:: PROBLEM STATEMENT ::
All of the entries should be restated word for word, but without their pictures.

:: Dataset entries ::
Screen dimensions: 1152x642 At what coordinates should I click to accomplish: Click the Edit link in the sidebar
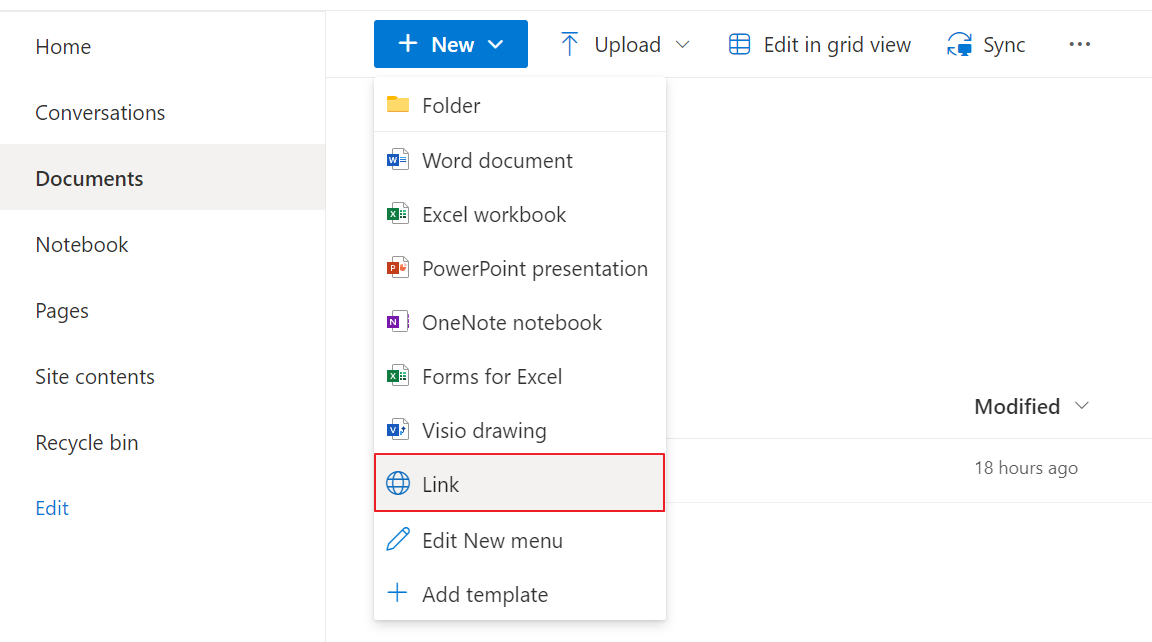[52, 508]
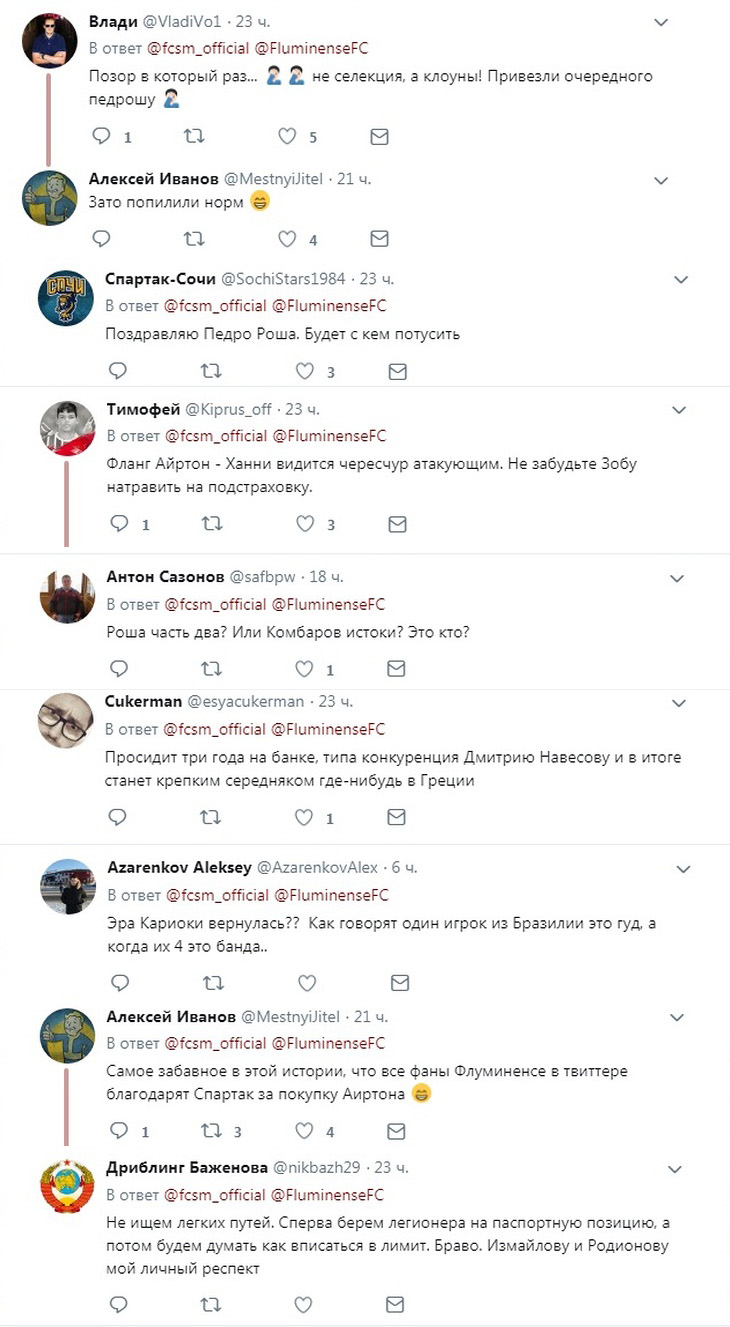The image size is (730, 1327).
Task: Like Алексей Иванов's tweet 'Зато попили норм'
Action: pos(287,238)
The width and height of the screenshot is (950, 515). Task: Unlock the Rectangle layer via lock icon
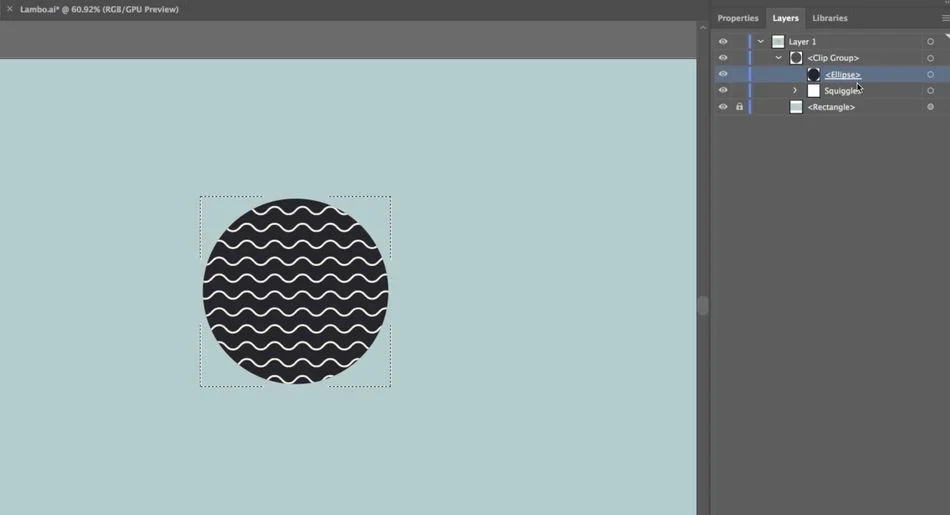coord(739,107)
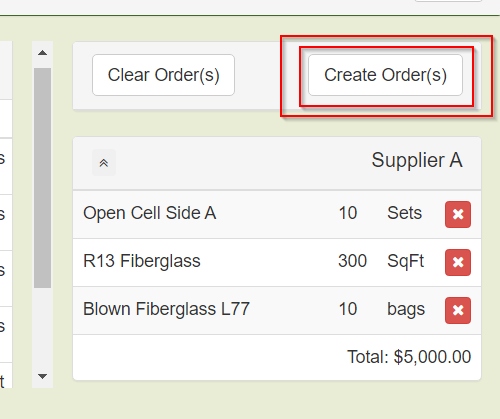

:: RESULT ::
Screen dimensions: 1152x642 At what coordinates should I click to accomplish: Click the Edit link in the sidebar
[52, 508]
The image size is (730, 1327).
Task: Like Алексей Иванов's tweet 'Зато попили норм'
Action: pos(287,238)
The width and height of the screenshot is (950, 515). Task: Unlock the Rectangle layer via lock icon
coord(739,107)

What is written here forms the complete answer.